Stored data
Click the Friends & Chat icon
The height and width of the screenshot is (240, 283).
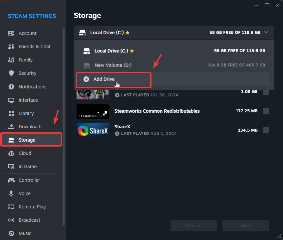click(x=11, y=47)
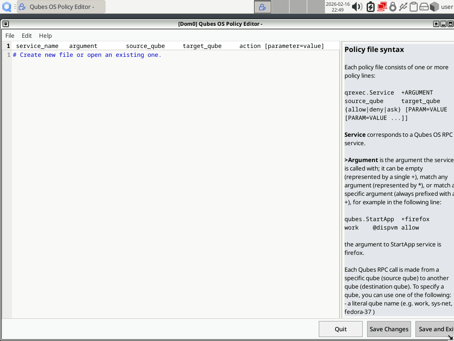Open the Qubes USB devices tray icon
Screen dimensions: 454x341
click(x=403, y=7)
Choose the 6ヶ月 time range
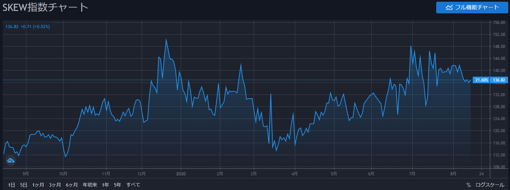The image size is (510, 190). (x=72, y=185)
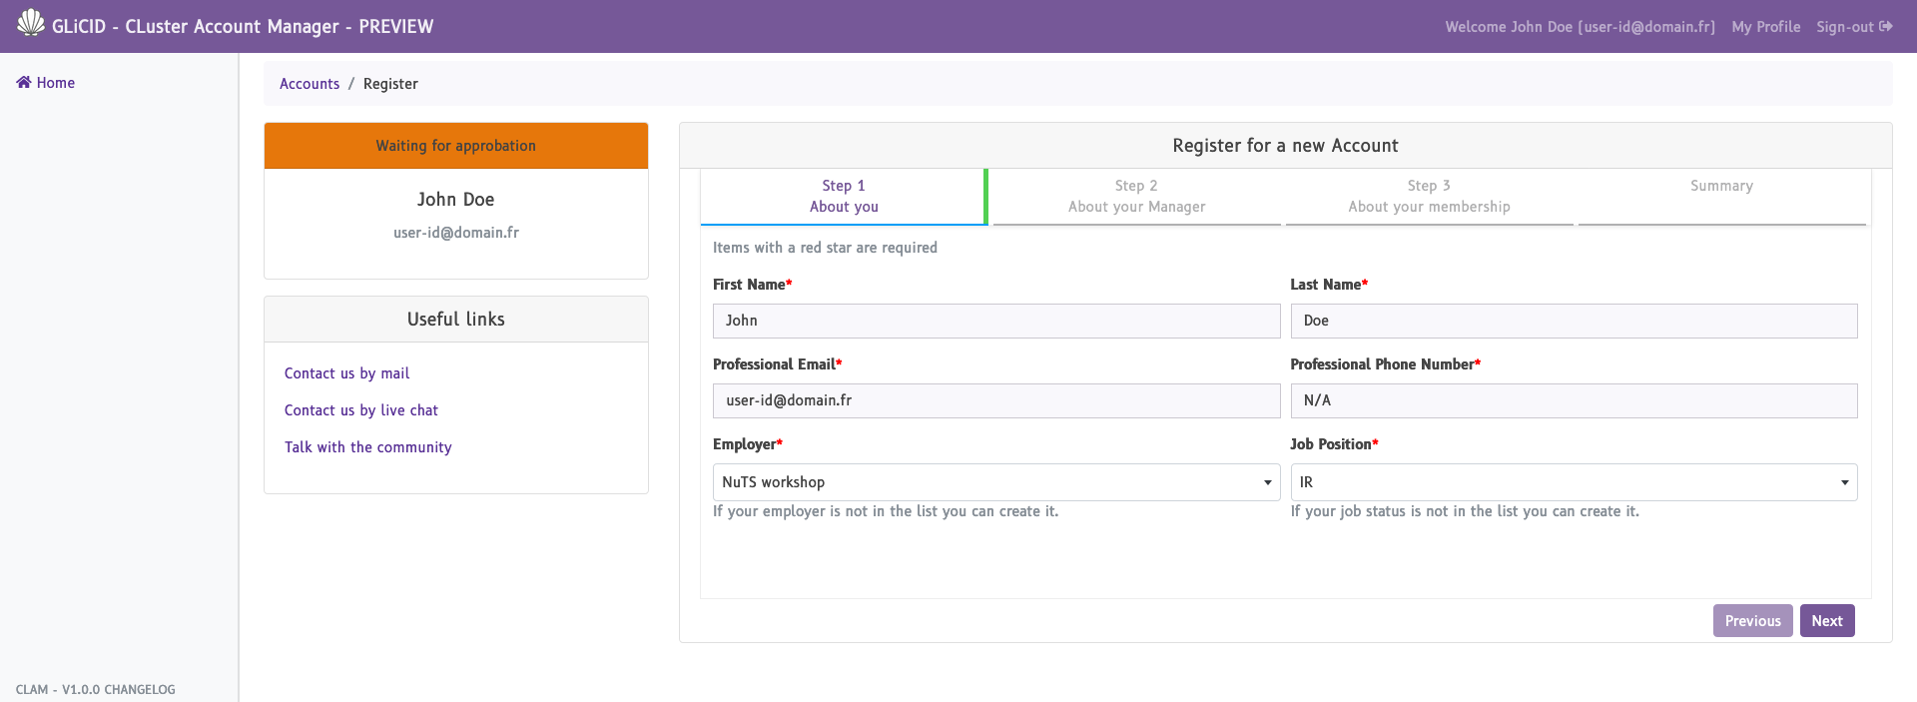The width and height of the screenshot is (1917, 702).
Task: Click the Previous button
Action: pos(1752,621)
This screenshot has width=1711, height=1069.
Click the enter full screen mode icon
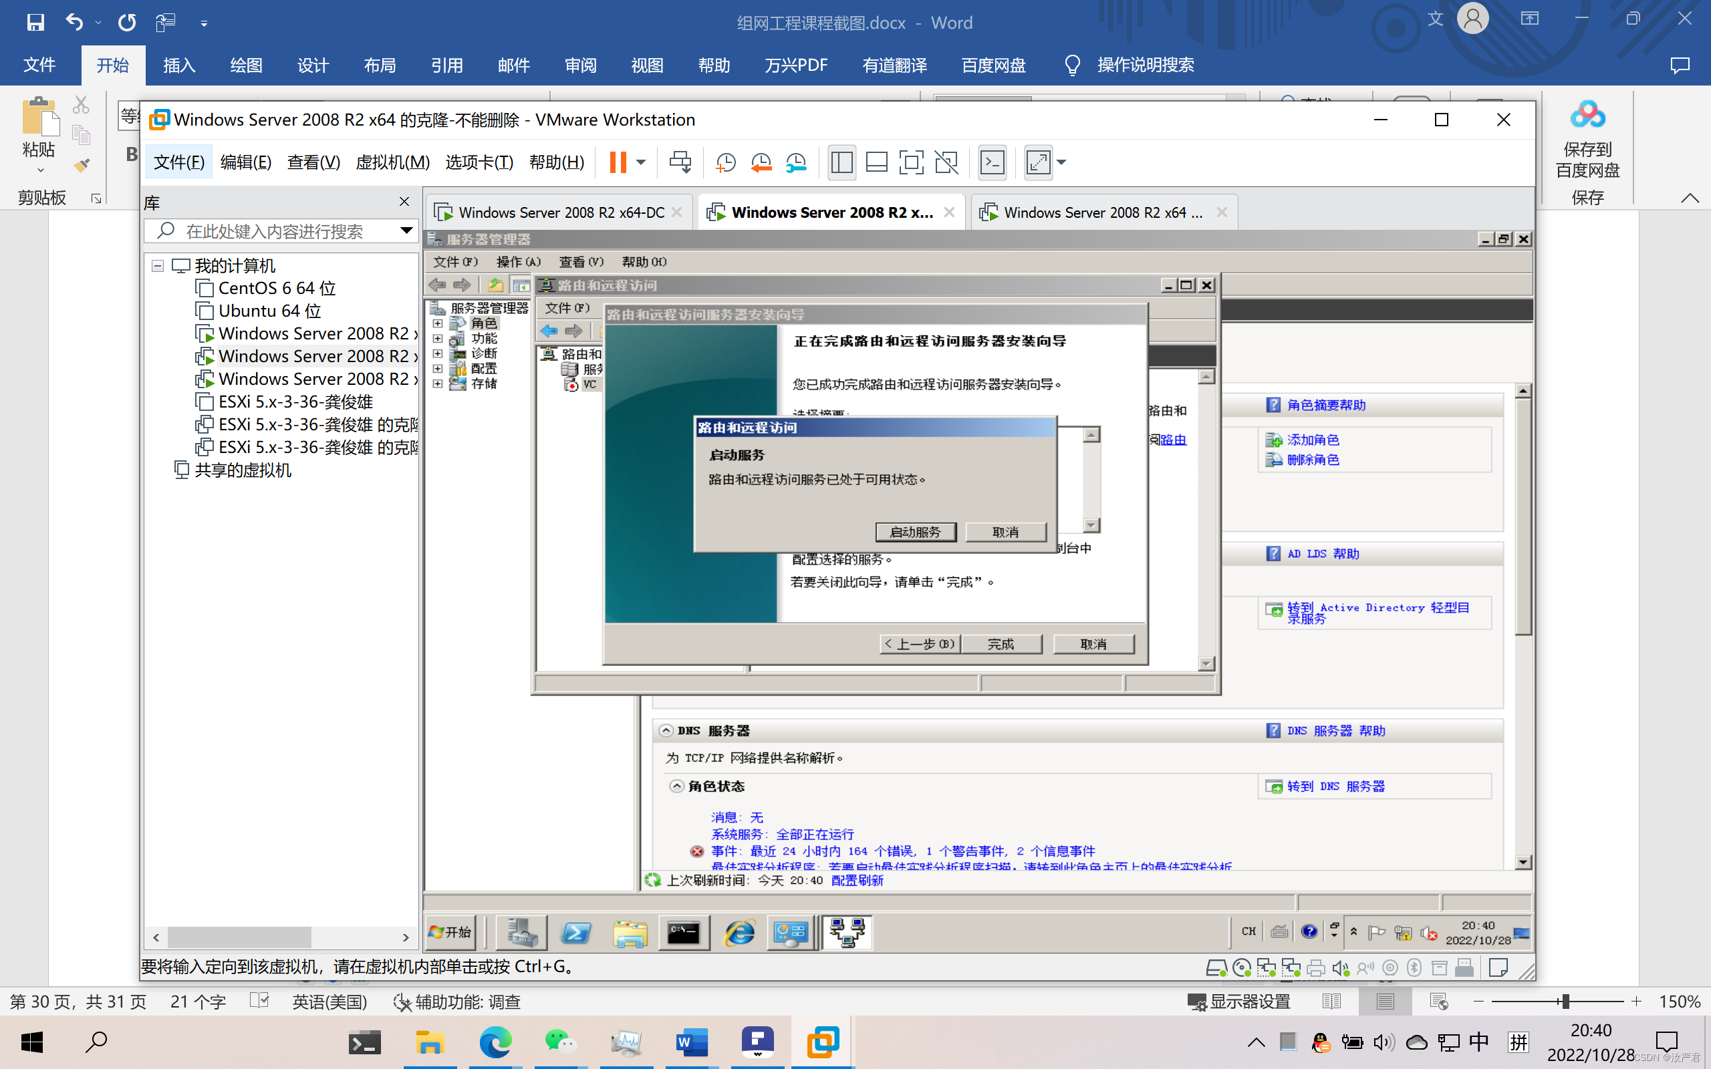(x=911, y=163)
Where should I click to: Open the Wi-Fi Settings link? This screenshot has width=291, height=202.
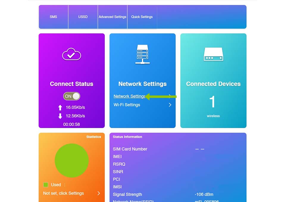(x=127, y=105)
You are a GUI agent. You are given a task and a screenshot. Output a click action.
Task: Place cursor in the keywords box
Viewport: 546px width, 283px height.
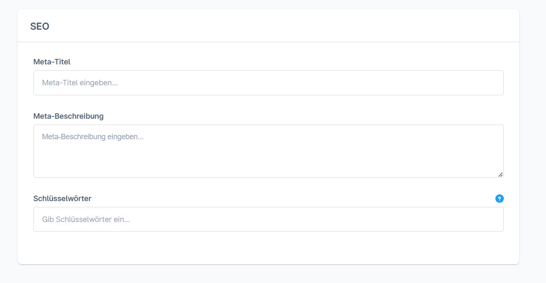click(268, 219)
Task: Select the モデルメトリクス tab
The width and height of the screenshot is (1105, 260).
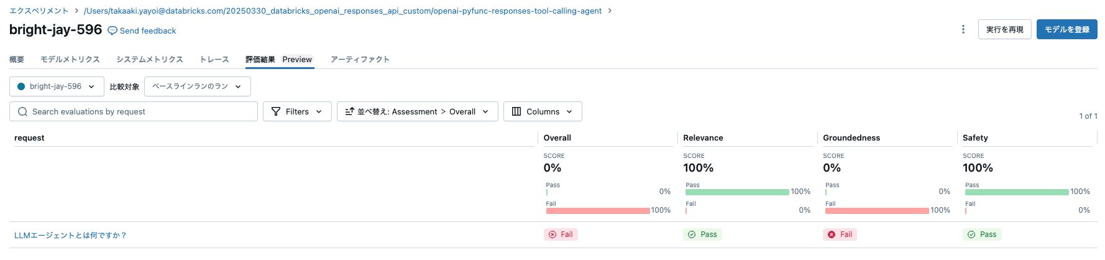Action: [x=70, y=60]
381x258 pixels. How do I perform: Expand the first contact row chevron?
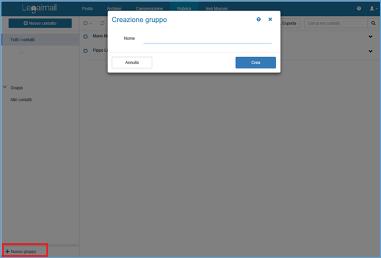370,37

**WORK REQUIRED:** Repeat the entire listing with "keywords box" swapped for "search box" and everything else unchanged, and leave out the pictures.

**IN RESPONSE:**
Click the Friends & Chat icon
The height and width of the screenshot is (240, 283).
click(x=11, y=47)
Open the Qubes USB devices tray icon
Screen dimensions: 454x341
click(x=403, y=7)
Choose the 6ヶ月 time range
The image size is (510, 190). (x=72, y=185)
The width and height of the screenshot is (1917, 702).
Task: Click the Previous button
Action: pos(1752,621)
This screenshot has width=1711, height=1069.
Click the enter full screen mode icon
(x=911, y=163)
Where should I click to: Open the Wi-Fi Settings link? This screenshot has width=291, height=202.
(x=127, y=105)
You are a GUI agent. You are given a task and a screenshot. Output a click action.
Task: Place cursor in the search box
Viewport: 546px width, 283px height.
click(268, 219)
Task: Select the モデルメトリクス tab
The width and height of the screenshot is (1105, 260).
Action: [x=70, y=60]
381x258 pixels. How do I perform: Expand the first contact row chevron?
370,37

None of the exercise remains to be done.